***** Stored records *****

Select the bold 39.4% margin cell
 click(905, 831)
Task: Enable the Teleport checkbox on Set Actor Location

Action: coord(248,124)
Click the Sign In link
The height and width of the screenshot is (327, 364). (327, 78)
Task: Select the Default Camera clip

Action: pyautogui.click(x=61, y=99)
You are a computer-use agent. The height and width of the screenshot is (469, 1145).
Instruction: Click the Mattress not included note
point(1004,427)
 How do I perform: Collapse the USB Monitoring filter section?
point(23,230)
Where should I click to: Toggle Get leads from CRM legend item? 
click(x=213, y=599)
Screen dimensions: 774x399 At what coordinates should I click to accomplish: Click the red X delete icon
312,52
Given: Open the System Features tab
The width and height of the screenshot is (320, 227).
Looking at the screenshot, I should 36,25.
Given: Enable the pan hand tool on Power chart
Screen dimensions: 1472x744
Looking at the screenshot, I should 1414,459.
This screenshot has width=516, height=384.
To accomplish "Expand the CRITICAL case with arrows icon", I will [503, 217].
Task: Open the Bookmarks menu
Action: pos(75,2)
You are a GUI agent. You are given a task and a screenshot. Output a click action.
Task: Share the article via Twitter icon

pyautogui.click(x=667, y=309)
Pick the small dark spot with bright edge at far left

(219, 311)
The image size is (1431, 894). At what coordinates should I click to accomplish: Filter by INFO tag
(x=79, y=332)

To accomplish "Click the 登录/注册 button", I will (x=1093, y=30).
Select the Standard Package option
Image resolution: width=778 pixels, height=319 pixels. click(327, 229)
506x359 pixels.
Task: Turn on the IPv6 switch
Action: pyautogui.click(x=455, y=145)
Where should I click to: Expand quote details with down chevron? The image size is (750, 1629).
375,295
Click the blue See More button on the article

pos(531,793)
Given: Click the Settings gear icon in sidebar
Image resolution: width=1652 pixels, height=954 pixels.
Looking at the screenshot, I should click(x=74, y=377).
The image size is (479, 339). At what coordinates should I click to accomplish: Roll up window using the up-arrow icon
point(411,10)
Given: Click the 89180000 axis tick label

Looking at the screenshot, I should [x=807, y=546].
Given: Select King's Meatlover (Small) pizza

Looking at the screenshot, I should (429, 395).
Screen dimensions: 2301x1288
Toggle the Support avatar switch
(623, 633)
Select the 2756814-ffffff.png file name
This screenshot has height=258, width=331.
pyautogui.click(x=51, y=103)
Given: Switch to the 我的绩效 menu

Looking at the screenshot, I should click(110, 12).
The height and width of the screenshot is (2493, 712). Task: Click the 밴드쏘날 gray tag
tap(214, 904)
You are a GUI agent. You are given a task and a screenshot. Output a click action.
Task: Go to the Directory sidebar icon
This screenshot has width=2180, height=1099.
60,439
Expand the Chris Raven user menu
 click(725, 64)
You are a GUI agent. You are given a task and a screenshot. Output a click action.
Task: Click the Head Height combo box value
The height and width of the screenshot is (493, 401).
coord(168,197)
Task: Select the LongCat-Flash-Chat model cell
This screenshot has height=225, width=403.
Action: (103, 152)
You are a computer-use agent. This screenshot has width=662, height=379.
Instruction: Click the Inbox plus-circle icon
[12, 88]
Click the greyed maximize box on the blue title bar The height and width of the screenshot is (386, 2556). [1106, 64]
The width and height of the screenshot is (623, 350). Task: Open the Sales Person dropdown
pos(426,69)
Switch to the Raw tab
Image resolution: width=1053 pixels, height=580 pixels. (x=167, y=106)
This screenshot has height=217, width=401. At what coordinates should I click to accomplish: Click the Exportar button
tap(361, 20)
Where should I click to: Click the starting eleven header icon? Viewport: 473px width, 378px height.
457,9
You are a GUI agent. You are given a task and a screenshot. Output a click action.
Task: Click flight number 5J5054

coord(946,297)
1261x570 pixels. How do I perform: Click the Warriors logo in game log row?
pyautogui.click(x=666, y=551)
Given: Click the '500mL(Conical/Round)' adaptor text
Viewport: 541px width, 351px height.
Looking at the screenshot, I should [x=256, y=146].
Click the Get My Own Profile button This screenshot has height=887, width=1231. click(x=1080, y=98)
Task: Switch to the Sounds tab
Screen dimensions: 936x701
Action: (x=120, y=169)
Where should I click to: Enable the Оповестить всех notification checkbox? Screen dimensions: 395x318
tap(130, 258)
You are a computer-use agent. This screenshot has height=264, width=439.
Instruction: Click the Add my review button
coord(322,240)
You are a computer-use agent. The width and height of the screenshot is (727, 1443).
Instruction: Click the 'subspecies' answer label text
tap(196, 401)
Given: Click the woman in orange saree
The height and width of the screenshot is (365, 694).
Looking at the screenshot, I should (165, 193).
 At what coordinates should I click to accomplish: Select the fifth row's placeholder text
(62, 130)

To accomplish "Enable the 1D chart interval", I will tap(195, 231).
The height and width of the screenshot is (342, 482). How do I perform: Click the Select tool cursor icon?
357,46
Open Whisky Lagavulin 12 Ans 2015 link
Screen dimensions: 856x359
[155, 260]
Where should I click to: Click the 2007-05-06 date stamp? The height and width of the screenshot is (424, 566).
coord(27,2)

*****

= Work to do =
Rewrite the records from the line with "Click the greyed" up to and including the line with "pos(426,69)", requests included, adding 38 to every coordinate in the answers.

= Worked answer =
Click the greyed maximize box on the blue title bar The height and width of the screenshot is (386, 2556). [1144, 102]
The width and height of the screenshot is (623, 350). Task: Open the Sales Person dropdown
pos(464,107)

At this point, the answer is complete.